Contractual Obligations

Our contractual obligations at April 29, 2023 increased 11% compared to January 28, 2023, primarily due to increased long-term debt, partially offset by decreased purchase obligations.

Capital Expenditures

Total capital expenditures in Fiscal 2024 are expected to be approximately $50 million to $55 million of which approximately 53% is for computer hardware, software and warehouse enhancements for initiatives to drive traffic and omni-channel capabilities and 47% is for new stores and remodels. We do not currently have any longer-term capital expenditures or other cash requirements other than as set forth above and in the contractual obligations table as disclosed in Item 7 of our Fiscal 2023 Form 10-K. We also do not currently have any off-balance sheet arrangements.

Common Stock Repurchases

We repurchased 255,000 shares during the first quarter of Fiscal 2024 at a cost of $9.2 million, or $35.96 per share. We have $25.0 million remaining as of April 29, 2023 under our expanded share repurchase authorization announced in February 2022. We repurchased 102,895 shares during the first quarter of Fiscal 2023 at a cost of $6.5 million, or $63.17 per share. We accrued $4.8 million of share repurchases in the fourth quarter of Fiscal 2022 due to timing of the cash settlement and it is included on the Condensed Consolidated Statements of Cash Flows for the three months ended April 30, 2022. During the second quarter of Fiscal 2024, through June 8, 2023, we have repurchased 197,477 shares at a cost of $3.7 million, or $18.51 per share.

> **Assignment**
Continue the quarterly filing excerpt on contractual obligations, capital expenditures and stock repurchases from the point where it stops.

> **Exercise data**
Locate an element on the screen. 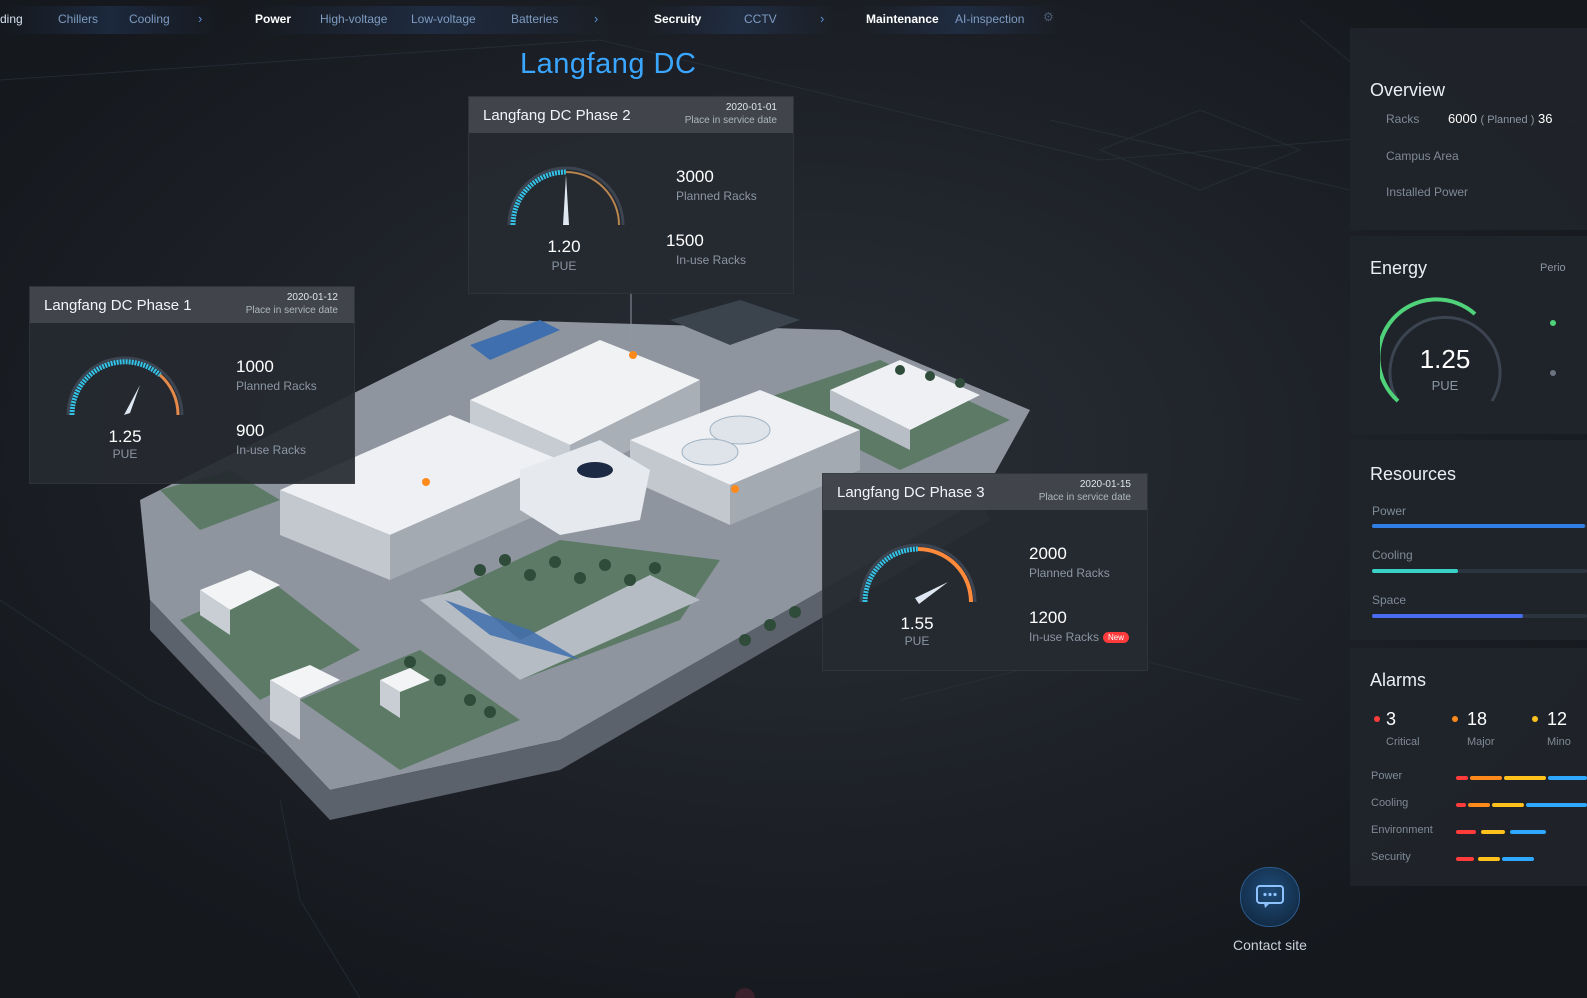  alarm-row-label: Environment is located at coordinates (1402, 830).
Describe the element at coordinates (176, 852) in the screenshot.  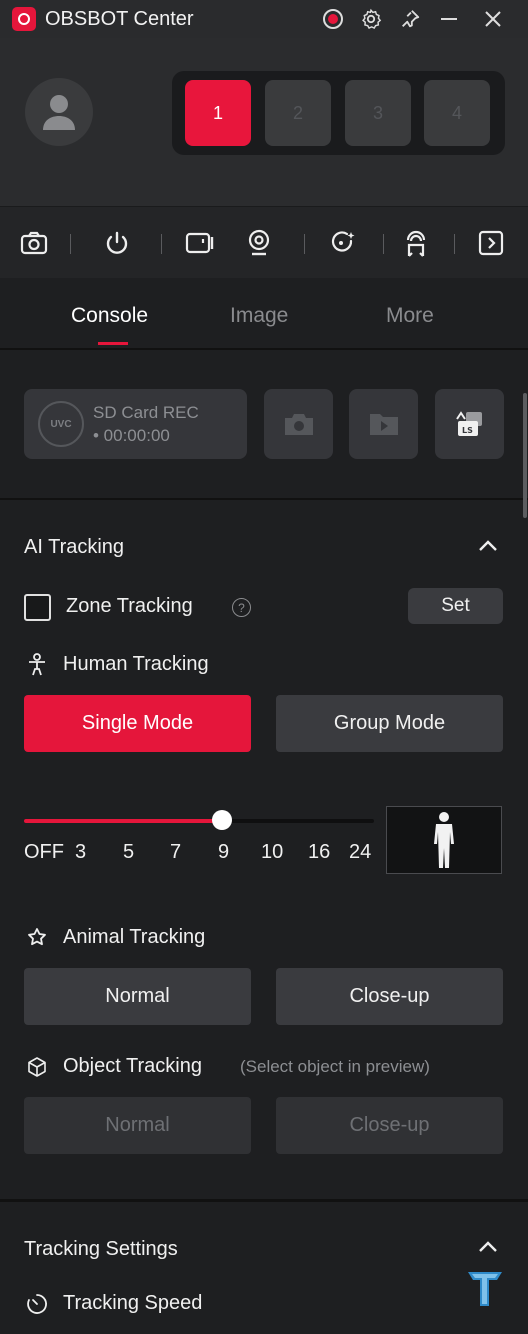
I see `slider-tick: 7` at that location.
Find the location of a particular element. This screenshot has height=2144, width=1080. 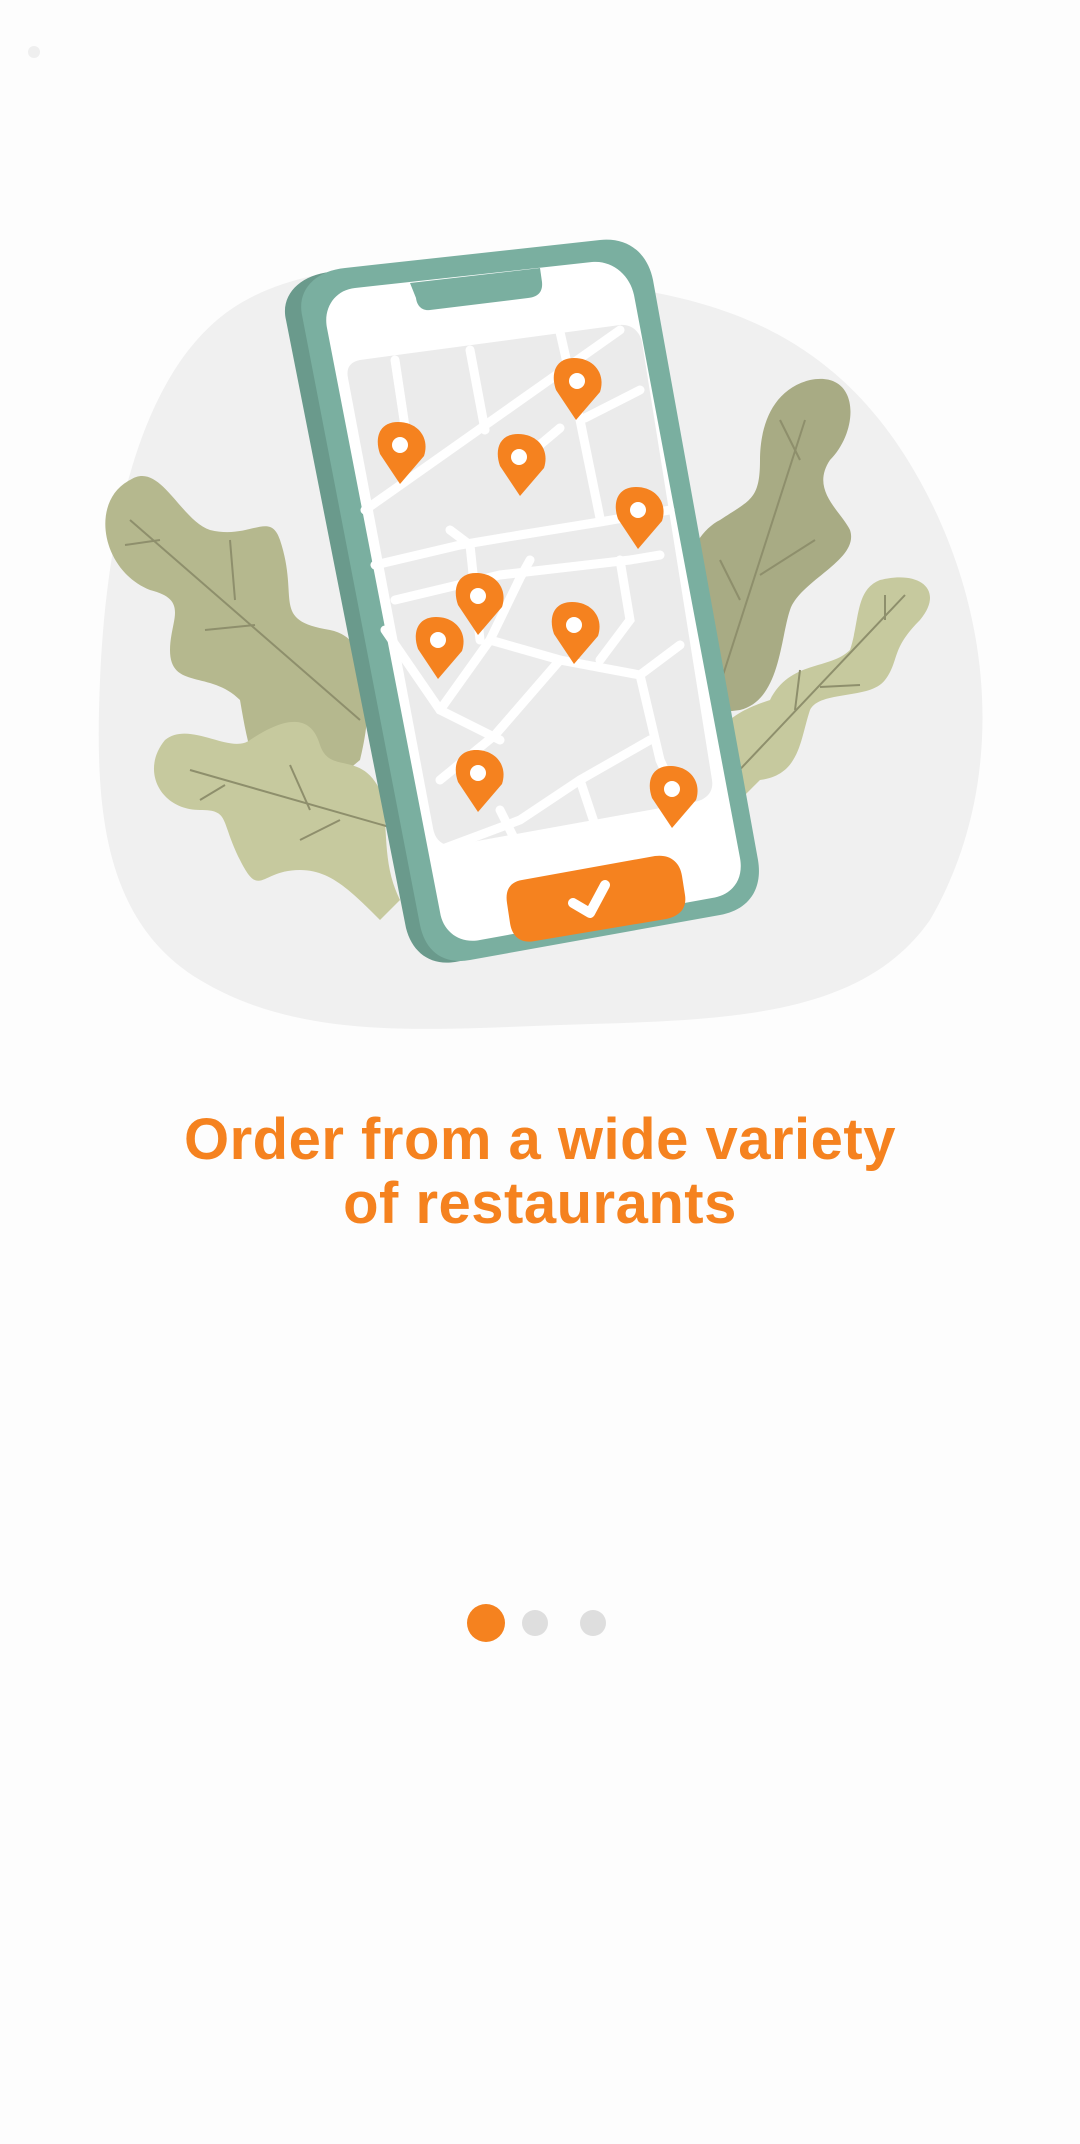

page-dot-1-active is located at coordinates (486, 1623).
==
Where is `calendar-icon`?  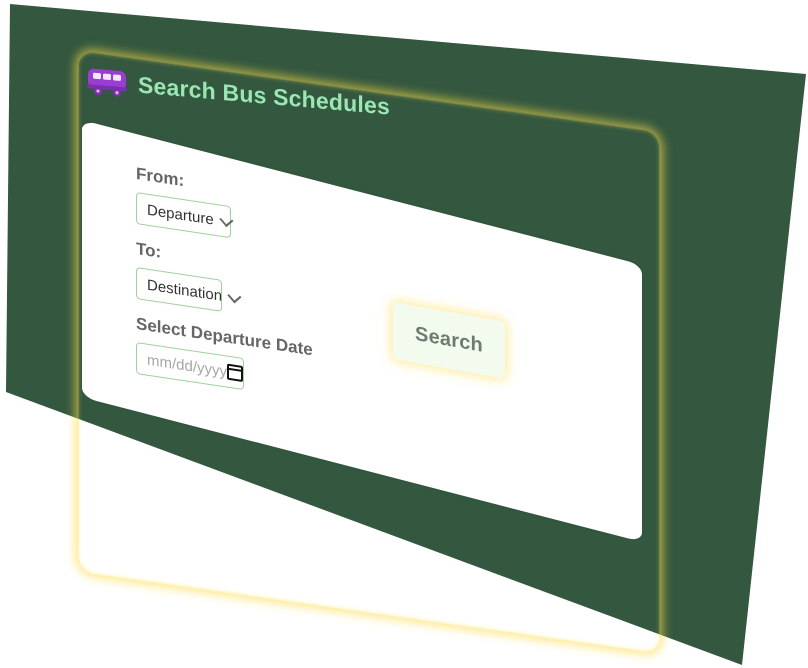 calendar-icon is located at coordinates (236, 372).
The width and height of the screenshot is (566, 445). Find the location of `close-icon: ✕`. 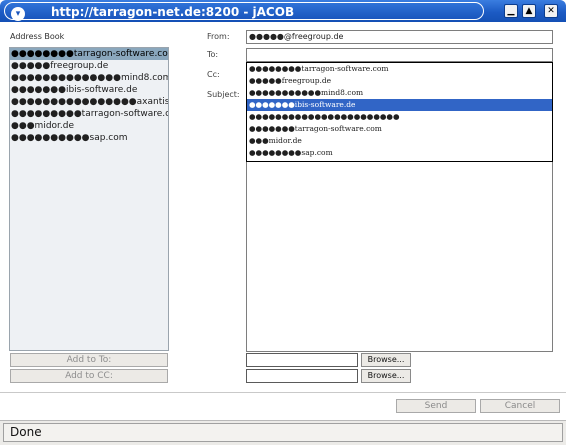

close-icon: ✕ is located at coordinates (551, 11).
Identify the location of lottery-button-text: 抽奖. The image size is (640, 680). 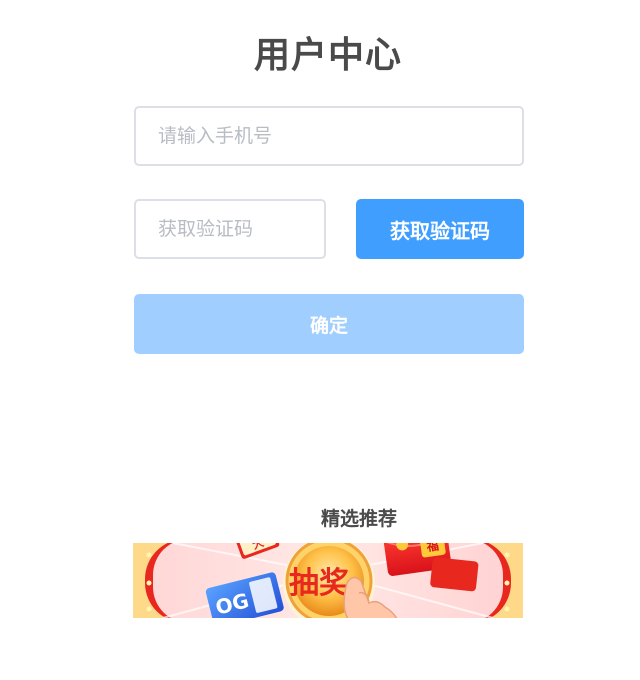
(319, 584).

> **Written answer**
Environmental and Other Contingencies

We are subject to certain loss contingencies related to environmental proceedings and other legal matters, including those disclosed in Item 1, Note 8, "Legal Proceedings", to our Condensed Consolidated Financial Statements included in this Quarterly Report on Form 10-Q.

New Accounting Pronouncements

Descriptions of recently issued accounting pronouncements, if any, and the accounting pronouncements adopted by us during the first quarter of Fiscal 2024 are included in Note 1 to our Condensed Consolidated Financial Statements included in this Quarterly Report on Form 10-Q.

 

20


 

 

Item 3. Quantitative and Qualitative Disclosures about Market Risk

We incorporate by reference the information regarding market risk appearing in Item 7, “Management’s Discussion and Analysis of Financial Condition and Results of Operations” under the heading “Financial Market Risk” in our Annual Report on Form 10-K for the fiscal year ended January 28, 2023. There have been no material changes to our exposure to market risks from those disclosed in the Form 10-K.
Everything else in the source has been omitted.